Aus Groß-Paris: 122.000 leerstehende Häuser und doch zu wenig Platz zum Wohnen

Wie für so viele Studenten, hat für mich das Leben in Leipzig mit einem Ziel angefangen: Eine schöne und preiswerte Wohnung finden. Ich war mehr als erstaunt, als ich feststellte, dass es eigentlich gar nicht so schwer war. Ein paar Tage danach hatte ich ein 20 Quadratmeter großes WG-Zimmer, mit weißen Wänden, Parkett usw. – für 200 Euro monatlich. Zusammengefasst: Luxus pur. Meine Freunde in Paris waren nicht neidisch. Sie waren krank vor Eifersucht.

Von Ariane Kujawski

Wohnen in Paris ist, wenn man jung und arm ist, nicht mehr nur eine Herausforderung, sondern ein Alptraum. Der Wohnungssuchende sollte starke Nerven haben: Die Anfrage ist viel größer als das Angebot, und das obwohl Paris 122.000 leerstehende Häuser hat. Es ist schwer, unter 500 Euro ein normales WG-Zimmer in Paris zu finden. Die Wohnungen sind selten saniert und man muss sich schon daran gewöhnen, die Wohnung mit 50 anderen Menschen zu besichtigen, die dann jede Menge Strategien entwickeln, um sie zu bekommen.

Jeudi Noir

"Jeudi Noir" kämpft für mehr Wohnraum in Paris.

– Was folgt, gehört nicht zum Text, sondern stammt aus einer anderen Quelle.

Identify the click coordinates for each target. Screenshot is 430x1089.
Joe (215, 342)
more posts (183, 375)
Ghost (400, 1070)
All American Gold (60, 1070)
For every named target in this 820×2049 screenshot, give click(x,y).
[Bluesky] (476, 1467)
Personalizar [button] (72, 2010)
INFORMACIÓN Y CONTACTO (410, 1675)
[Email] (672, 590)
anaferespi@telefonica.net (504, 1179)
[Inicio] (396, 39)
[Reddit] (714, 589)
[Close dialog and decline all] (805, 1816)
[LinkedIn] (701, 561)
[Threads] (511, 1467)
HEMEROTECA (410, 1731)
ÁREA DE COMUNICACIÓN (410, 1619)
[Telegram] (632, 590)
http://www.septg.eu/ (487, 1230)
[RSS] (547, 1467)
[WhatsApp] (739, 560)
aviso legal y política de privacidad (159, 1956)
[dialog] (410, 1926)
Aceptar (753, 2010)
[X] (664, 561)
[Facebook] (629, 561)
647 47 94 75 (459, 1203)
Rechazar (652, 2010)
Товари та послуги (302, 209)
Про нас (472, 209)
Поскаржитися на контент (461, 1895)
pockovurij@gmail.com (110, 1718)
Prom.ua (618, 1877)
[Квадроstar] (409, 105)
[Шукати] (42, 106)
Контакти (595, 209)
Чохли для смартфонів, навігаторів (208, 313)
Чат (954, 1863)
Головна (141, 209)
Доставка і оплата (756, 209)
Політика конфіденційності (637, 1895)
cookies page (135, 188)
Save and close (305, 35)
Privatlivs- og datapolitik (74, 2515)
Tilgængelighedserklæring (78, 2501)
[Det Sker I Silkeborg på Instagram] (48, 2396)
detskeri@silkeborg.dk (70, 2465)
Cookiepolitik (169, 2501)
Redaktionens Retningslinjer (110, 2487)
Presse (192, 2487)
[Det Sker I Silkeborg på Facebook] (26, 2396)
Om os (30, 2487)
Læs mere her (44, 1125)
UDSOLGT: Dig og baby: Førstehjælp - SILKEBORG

Absurd? Schon. Aber was tun? Circa 30 junge Menschen, Studenten, Arbeitslose oder einfach junge Leute mit wenig Geld, haben einen Verein gegründet, mit einem ganz besonderen Namen: “Jeudi Noir” (schwarzer Donnerstag). Eine Anspielung auf den Erscheinungstag der Zeitschrift “De particulier à particulier”, in der die meisten Wohnungsanzeigen stehen. Der Tag, an dem man als Student sehr früh aufsteht, um als erster den hoffentlich zukünftigen Vermieter wegen einer interessanten Anzeige anzurufen.

Vor einem Jahr hat “Jeudi Noir” beschlossen, ein Haus zu besetzen, um dadurch endlich von der Öffentlichkeit gehört zu werden, aber auch um preiswert zu wohnen. Das 1500 Quadratmeter große Haus – ein vornehmes Privathaus – liegt im III. Bezirk von Paris. Dort wurde die Marquise de Sévigné geboren. Daher der Spitzname des Hauses: “La Marquise”.

“Die Marquise” ist sehr alt, sehr schön – und steht seit 1965 leer. Die über 80-jährige Besitzerin hat nie dort gewohnt und lebt seit ein paar Jahren im Heim. Trotzdem weigert sie sich, die Besetzer in ihrem Haus wohnen zu lassen.

“Jeudi Noir” hat sich davon aber nicht abhalten lassen. Es fanden regelmäßig Konzerte und Debatten über die Wohnprobleme in Paris statt. An einem Tag der Woche wurde Bio-Gemüse verkauft. Und um das Haus nicht zu schädigen wurde regelmäßig geputzt – sogar das Rauchen war verboten. So wurden die Marquise-Bewohner langsam aber sicher normale Nachbarn für die Einwohner des Viertels. Trotzdem blieb für “Jeudi Noir” jeden Tag die Angst, irgendwann zur Räumung gezwungen zu werden.

Eine Stunde für die Räumung

Ende Oktober ist der Alptraum schließlich Wirklichkeit geworden: Am Sonntag, den 23. Oktober, wurden die Einwohner der Marquise von der Polizei geweckt. Sie hatten eine Stunde Zeit, um ihre Sachen zu packen. Ein Tag vor dem Beginn des “Forums gegen Wohnprobleme”, das im Haus stattfinden sollte. Eine Woche vor der Winterpause, in der die Räumungen besetzter Häuser in Frankreich verboten sind.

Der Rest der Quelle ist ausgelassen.